# Task requirements
Your task is to show every line in the listing below that includes "scrollbar".

# Material shown
----------------------------------------

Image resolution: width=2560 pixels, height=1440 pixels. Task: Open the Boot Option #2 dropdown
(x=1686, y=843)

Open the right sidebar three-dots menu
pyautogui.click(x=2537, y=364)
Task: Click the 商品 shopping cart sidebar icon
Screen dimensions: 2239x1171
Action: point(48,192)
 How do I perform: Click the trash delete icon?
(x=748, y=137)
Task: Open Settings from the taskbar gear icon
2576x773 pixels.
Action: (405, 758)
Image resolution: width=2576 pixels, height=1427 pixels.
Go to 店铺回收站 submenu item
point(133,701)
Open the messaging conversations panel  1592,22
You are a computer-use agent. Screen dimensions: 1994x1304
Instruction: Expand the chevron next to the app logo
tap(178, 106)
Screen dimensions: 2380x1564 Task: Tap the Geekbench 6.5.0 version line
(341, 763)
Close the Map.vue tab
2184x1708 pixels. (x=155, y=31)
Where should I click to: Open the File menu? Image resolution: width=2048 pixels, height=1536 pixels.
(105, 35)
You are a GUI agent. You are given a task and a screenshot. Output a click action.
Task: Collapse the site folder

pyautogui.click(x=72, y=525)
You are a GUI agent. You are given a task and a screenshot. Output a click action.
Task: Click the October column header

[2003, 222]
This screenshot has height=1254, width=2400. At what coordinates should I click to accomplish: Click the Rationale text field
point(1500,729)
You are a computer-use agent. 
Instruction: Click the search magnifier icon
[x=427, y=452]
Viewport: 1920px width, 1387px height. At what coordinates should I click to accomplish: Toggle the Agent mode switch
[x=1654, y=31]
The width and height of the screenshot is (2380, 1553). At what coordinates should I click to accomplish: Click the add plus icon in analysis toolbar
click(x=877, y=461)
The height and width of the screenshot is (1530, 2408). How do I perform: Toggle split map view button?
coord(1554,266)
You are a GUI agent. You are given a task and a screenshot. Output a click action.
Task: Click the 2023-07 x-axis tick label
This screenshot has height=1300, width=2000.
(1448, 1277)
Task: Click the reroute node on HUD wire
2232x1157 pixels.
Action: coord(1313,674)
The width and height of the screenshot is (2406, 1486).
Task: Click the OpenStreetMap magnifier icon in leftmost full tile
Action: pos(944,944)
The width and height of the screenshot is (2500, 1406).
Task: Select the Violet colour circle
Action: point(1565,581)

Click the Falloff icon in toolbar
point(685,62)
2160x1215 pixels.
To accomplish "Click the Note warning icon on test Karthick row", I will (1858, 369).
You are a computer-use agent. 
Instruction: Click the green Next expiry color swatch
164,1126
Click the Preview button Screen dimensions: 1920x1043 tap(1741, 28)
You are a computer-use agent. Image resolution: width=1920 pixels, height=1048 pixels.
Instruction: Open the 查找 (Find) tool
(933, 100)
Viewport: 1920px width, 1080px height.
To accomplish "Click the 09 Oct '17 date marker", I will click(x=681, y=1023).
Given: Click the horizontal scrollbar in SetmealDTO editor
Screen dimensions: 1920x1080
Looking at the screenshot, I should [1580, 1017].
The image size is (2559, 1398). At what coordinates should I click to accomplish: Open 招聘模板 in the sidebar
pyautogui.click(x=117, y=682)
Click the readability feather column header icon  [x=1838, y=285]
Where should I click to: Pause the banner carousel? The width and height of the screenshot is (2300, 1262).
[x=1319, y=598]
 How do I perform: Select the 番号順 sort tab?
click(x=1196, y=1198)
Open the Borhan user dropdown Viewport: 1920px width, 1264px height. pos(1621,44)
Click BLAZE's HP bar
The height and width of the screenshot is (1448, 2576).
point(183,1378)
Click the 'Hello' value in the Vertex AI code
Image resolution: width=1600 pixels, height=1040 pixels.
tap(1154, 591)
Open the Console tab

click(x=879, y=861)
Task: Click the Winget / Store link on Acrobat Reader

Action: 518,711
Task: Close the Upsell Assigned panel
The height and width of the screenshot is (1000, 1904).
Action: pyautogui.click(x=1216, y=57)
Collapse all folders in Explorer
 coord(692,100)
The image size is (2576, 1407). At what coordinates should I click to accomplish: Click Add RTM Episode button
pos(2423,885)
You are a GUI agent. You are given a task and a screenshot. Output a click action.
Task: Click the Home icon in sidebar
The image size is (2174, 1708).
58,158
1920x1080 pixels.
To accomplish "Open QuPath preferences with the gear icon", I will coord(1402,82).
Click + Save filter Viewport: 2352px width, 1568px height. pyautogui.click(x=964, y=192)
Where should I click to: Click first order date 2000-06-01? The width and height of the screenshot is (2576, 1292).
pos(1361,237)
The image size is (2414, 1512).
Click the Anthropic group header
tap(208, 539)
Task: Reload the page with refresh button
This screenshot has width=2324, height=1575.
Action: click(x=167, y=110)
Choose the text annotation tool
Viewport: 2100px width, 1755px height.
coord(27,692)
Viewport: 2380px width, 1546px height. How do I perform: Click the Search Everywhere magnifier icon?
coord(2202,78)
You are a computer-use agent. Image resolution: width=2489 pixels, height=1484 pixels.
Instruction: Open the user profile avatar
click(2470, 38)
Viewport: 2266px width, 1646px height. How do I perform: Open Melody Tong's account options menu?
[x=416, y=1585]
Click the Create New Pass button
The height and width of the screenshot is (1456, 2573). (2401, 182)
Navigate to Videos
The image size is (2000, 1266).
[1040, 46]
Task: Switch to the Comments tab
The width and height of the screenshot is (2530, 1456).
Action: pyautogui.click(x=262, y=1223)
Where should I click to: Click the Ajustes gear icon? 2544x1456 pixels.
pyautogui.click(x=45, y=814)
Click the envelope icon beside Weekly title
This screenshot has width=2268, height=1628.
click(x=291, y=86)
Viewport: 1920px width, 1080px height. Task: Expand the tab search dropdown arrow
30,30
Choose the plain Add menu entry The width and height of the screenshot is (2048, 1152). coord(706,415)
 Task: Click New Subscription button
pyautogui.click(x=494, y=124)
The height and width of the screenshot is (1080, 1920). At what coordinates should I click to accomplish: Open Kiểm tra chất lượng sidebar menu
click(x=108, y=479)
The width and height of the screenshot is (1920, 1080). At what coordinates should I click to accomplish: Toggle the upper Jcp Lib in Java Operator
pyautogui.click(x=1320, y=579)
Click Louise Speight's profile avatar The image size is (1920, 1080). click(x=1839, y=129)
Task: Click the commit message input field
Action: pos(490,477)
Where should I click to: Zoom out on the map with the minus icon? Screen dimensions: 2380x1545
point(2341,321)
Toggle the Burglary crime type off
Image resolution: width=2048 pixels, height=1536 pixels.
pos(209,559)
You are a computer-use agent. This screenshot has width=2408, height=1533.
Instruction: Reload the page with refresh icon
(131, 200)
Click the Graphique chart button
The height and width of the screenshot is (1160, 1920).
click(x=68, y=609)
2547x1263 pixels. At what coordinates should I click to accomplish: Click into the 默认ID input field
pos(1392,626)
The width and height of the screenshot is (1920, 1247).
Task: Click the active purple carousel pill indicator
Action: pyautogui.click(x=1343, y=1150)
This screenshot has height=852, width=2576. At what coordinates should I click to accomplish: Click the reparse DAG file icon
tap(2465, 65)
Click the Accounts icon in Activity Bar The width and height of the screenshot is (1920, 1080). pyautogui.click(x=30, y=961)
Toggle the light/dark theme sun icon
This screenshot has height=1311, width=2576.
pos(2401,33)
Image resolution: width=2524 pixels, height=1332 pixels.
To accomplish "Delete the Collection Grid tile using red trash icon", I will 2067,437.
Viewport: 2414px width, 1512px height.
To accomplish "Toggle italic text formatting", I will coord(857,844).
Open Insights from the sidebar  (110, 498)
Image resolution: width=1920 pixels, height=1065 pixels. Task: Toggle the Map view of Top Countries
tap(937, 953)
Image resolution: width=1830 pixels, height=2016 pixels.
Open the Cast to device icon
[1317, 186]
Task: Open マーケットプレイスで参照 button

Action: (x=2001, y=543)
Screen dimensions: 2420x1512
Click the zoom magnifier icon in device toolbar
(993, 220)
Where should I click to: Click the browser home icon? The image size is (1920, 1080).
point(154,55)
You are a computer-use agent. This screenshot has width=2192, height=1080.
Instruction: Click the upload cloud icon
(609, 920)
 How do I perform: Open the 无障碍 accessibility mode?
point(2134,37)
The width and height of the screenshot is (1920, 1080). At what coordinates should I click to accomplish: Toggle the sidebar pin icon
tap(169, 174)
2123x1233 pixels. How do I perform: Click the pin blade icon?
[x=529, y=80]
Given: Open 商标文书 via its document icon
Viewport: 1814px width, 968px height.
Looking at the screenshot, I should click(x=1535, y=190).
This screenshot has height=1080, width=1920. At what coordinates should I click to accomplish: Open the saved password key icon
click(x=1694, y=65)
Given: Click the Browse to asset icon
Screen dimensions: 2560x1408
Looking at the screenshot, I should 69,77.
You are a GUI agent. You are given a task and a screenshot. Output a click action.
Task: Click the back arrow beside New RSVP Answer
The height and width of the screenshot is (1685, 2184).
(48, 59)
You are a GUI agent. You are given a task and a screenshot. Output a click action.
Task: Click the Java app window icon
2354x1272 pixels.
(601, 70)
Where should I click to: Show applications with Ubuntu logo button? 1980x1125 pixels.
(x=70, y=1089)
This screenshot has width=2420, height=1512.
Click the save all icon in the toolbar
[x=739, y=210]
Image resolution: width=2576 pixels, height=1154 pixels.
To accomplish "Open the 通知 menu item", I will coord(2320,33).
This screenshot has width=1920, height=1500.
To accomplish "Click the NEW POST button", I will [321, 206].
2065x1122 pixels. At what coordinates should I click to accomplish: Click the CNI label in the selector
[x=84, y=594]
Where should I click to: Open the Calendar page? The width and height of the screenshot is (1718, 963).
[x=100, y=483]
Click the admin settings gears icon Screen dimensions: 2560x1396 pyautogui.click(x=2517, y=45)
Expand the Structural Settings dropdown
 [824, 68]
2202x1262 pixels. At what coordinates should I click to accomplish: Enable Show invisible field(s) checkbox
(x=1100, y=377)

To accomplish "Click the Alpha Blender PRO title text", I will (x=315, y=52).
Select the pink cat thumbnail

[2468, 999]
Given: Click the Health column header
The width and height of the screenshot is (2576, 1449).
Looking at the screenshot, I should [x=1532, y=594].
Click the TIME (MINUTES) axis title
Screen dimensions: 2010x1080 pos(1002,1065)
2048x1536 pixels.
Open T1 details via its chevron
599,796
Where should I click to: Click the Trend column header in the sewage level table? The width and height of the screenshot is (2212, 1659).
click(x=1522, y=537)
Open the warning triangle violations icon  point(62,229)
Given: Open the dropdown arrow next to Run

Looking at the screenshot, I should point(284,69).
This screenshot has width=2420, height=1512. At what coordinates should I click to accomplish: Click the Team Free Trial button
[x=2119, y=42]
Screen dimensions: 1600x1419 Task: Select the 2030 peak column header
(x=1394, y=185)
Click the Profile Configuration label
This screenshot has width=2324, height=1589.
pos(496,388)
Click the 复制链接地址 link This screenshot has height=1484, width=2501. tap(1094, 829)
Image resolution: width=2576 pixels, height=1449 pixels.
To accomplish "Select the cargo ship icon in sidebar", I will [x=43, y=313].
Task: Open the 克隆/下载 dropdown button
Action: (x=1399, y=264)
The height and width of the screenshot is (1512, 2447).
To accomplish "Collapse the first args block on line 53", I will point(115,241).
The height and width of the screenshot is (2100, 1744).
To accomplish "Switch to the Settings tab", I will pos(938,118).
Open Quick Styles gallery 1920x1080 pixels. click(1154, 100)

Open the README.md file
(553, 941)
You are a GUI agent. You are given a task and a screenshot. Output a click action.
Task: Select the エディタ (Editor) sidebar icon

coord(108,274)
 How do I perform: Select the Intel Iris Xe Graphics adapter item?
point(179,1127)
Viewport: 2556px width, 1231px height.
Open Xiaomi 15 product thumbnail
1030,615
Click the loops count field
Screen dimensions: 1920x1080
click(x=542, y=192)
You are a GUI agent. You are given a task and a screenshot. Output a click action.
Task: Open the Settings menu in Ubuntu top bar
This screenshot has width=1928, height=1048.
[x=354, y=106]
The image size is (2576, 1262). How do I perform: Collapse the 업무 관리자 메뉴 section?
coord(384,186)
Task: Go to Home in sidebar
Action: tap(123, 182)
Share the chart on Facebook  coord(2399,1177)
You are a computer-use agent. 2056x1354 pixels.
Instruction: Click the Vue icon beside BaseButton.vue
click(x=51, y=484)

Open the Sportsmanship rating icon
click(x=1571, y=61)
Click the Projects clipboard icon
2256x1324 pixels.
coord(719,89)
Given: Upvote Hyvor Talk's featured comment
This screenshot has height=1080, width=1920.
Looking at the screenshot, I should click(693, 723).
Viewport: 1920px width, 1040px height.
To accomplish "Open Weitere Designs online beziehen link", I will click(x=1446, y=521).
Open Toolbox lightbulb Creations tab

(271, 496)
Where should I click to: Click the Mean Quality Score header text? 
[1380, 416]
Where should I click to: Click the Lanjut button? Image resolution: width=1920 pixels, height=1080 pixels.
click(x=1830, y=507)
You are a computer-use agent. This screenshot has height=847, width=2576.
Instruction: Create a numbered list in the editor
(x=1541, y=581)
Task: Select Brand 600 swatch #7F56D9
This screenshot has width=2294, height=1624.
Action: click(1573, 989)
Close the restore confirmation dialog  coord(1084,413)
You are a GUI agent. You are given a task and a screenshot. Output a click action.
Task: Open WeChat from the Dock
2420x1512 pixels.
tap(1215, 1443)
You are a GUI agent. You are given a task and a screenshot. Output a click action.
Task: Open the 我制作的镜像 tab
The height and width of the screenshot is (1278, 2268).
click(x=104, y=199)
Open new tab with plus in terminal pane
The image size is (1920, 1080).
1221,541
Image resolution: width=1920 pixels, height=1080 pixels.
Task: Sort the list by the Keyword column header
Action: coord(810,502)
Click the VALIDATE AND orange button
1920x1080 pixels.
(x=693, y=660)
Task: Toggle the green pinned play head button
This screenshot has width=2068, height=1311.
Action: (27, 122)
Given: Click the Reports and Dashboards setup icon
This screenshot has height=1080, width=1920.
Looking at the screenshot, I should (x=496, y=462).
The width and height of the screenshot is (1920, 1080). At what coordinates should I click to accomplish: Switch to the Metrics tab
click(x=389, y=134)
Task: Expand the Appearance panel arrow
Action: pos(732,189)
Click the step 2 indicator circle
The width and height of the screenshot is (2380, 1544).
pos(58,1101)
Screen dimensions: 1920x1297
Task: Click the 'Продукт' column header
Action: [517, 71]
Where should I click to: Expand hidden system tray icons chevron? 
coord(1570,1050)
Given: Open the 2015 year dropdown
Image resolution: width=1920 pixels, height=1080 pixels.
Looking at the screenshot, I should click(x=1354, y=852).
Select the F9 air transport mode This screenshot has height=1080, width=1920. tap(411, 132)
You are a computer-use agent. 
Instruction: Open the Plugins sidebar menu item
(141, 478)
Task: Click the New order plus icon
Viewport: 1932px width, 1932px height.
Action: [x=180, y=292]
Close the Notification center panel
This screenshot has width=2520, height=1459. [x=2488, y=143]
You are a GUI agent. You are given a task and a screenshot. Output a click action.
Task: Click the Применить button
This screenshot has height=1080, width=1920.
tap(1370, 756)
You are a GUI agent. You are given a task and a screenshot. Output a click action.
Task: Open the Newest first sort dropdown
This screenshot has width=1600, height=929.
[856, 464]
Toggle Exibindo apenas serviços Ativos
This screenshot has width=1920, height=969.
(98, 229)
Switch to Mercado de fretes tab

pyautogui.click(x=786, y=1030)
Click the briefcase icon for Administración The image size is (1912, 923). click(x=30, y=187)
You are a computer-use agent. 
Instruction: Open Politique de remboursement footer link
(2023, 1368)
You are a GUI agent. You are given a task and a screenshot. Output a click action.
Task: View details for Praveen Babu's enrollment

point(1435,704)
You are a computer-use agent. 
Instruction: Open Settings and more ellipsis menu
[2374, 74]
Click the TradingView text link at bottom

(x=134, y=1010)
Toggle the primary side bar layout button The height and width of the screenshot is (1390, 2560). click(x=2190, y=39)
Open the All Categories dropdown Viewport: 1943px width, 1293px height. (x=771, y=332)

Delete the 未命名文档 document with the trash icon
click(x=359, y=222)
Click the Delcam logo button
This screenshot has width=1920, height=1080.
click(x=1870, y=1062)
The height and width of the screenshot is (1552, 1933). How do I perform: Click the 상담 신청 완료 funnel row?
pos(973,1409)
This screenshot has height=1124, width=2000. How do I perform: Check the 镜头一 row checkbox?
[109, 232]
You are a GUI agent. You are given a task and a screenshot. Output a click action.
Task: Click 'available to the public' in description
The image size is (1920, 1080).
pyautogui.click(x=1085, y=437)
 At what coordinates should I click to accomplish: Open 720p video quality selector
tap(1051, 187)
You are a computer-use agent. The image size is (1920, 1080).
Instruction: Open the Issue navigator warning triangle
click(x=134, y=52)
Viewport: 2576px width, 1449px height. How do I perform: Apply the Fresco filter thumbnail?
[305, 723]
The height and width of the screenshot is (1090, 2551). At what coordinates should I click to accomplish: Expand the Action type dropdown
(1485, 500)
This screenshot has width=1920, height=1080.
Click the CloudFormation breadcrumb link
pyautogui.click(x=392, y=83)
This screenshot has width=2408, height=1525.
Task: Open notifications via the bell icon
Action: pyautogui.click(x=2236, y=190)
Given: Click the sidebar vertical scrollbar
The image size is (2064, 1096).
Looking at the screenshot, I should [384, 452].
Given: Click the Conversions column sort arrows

----------------------------------------

# Answer section
Given: Click the horizontal scrollbar in SetmealDTO editor
Given: Click the sidebar vertical scrollbar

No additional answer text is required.